World’s Largest Tin Mine Isn’t Giving Up : Minerals: Malaysian operation trims staff and waits for higher prices.
SUNGAI LEMBING, Malaysia — “I’m a die-hard miner,” said Malaysian businessman Sia Hok Kiang, shining a flashlight around a 100-year-old underground tin mine that workers were preparing to blast with explosives.
“My only concern is the market,” the 36-year-old geologist-turned-miner said later outside the tunnel as it rumbled with explosions.
Once the world’s biggest source of tin, the Sungai Lembing (Spear River) mine in the central Malaysian state of Pahang is back in business after two closures--the last in 1987 after the collapse of the global tin market.
While prolonged low prices have kept other mines closed permanently, Sia, managing director of Sungai Lembing Tin, says he expects to make a lot of money from the mine--eventually.
Though it is not the oldest or even the deepest tin mine in the world, the Sungai Lembing is certainly the largest: Its 500 miles of tunnels lie about 1,500 feet underground, as deep as a 140-story building is high.
“With proven and probable reserves totaling 750,000 tons of tin-in-concentrates, I’m very confident of the potential of Sungai Lembing,” Sia said.
But with tin prices hovering near $4.69 per kilogram and the average cost of production about $6.26 a kilogram in Malaysia’s mines, Sia must be losing money, analysts say.
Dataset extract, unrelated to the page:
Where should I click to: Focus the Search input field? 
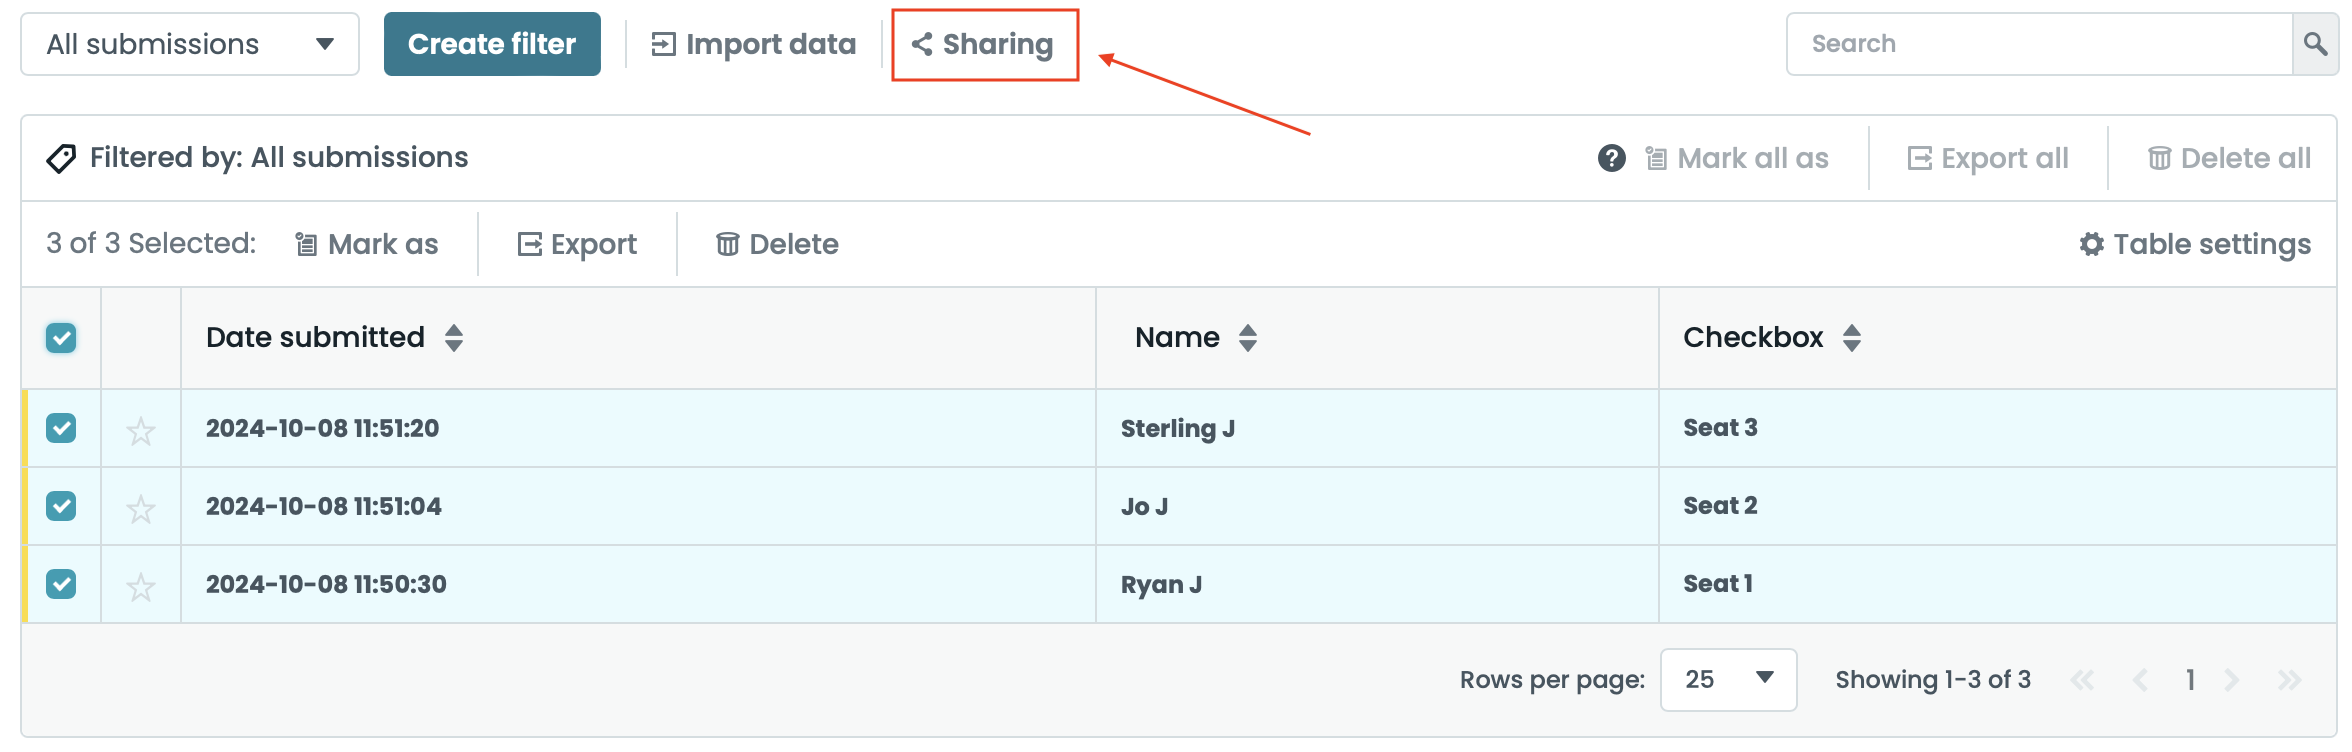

They say the venture is grossly undercapitalized and is doomed.
“Sungai Lembing may have large proven and probable deposits, but the question is whether it will be viable at current prices,” one industry analyst said. “Underground mining is capital-intensive. Many lower-cost mines have closed down.”
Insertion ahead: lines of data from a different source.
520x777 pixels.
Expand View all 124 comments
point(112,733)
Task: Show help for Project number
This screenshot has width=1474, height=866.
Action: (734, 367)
Even Malaysian Primary Industries Minister Lim Keng Yaik is telling tin miners to try another line of work.
“I’ve given up on tin,” Lim said in a recent interview. “Forget about tin. Go into something else.”
Ignoring the advice, Sia said he plans to invest $16 million in the 4,000-acre complex, near the Pahang state capital of Kuantan.
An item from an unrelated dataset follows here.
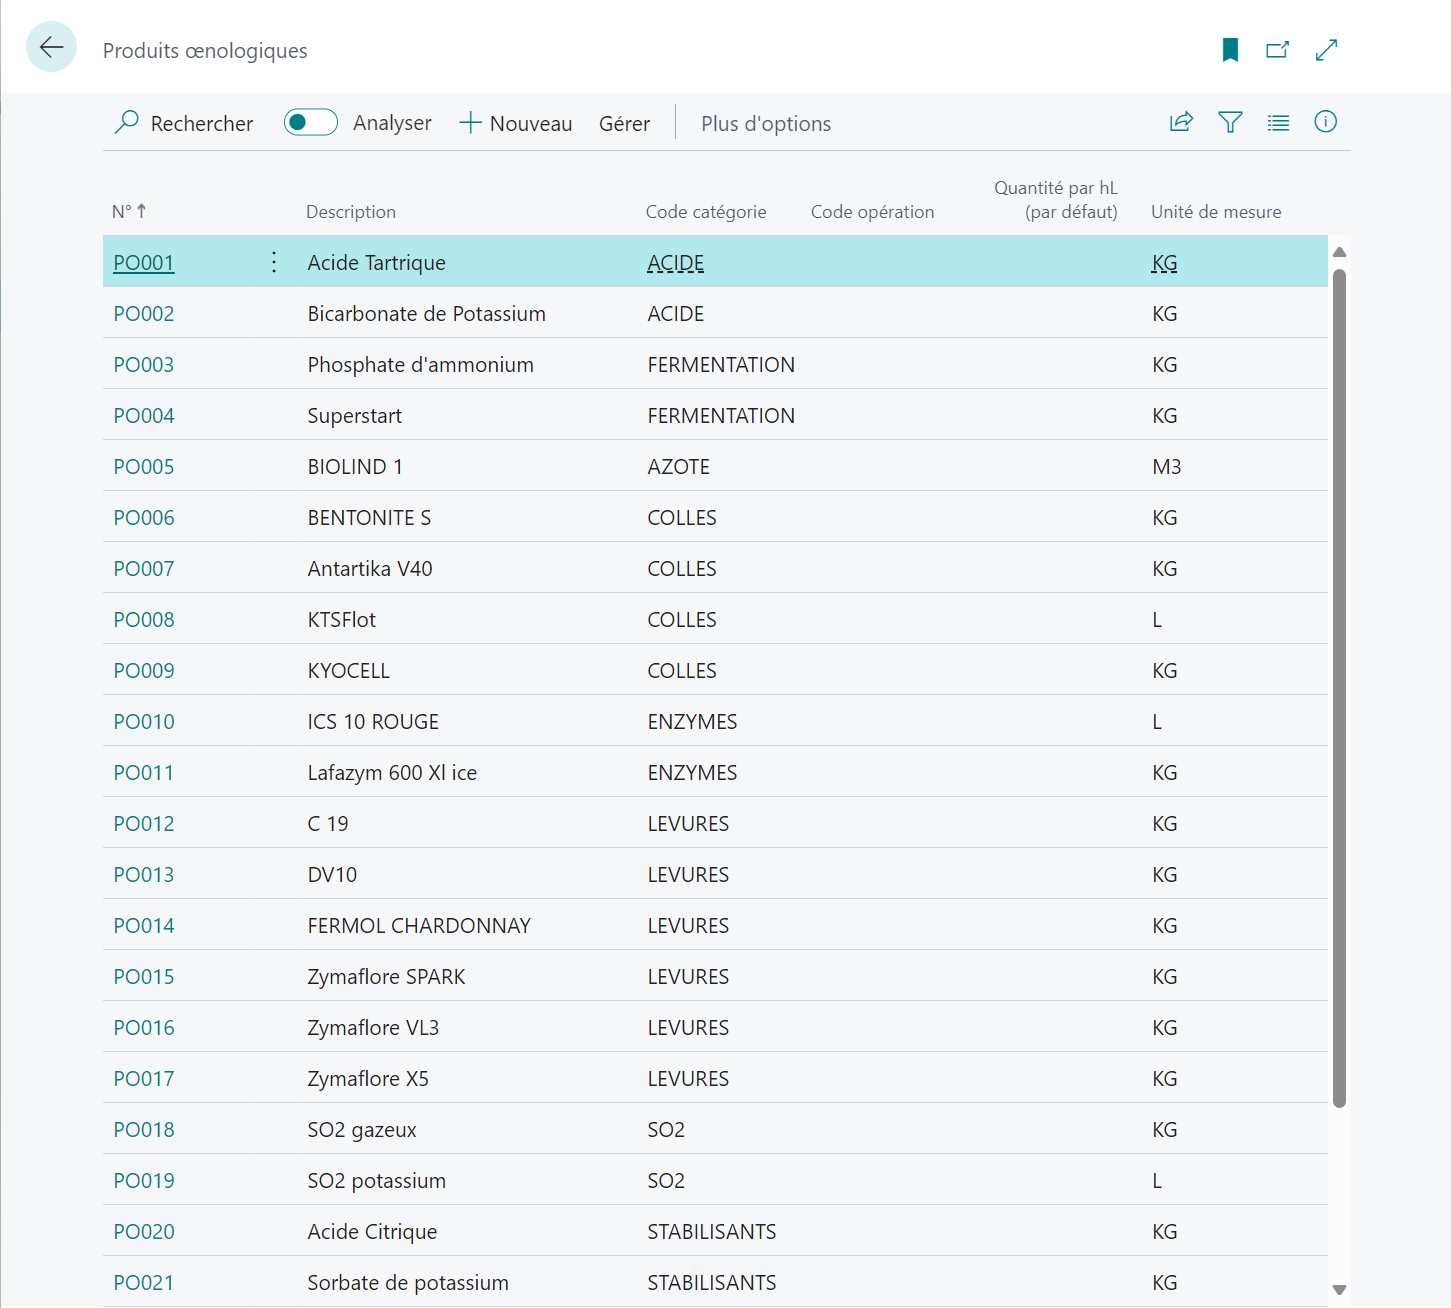Select the Zymaflore VL3 description cell
Screen dimensions: 1451x1308
pos(373,1027)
The mine dates from 1888, when the Sultan of Pahang gave Pahang Corp. an 80-year mining concession. The British company was liquidated in 1906 and its rights were assumed by another British firm, Pahang Consolidated Co.
During World War II, British mine managers hid the mine’s stocks, switched off its water pumps and flooded the tunnels to deny Japanese occupation troops access to the tin.
It resumed operations after the war, producing more than 2,000 tons of tin-in-concentrates annually until 1977, when output began to decline steadily.
Less than 900 tons were produced in 1986, the last full year of operations.
In 1987, the town of Sungai Lembing and its 9,000 people found that their main source of income had disappeared.
Sia said he became interested in Sungai Lembing in 1988, when he went there to buy old equipment.
He decided to reopen the mine when he found it still held high-grade tin, persuading London-based Commonwealth Development Corp. to take a one-third stake in the venture for $600,000 and securing local financing to raise his initial working capital to $1.6 million.
In 1990, Sia predicted tin prices would rise to at least $8.66 per kilogram by 1993 and that world stocks would drop.
Instead, prices dropped below $4.28 in September, and world stocks remain stubbornly high at about 40,000 tons.
“If I am forced to throw in the towel,” he said, “I will lose everything--goodwill and infrastructure.”
To stay lean, Sia has cut his work force to 55 from 117 and is concentrating on mining higher grades.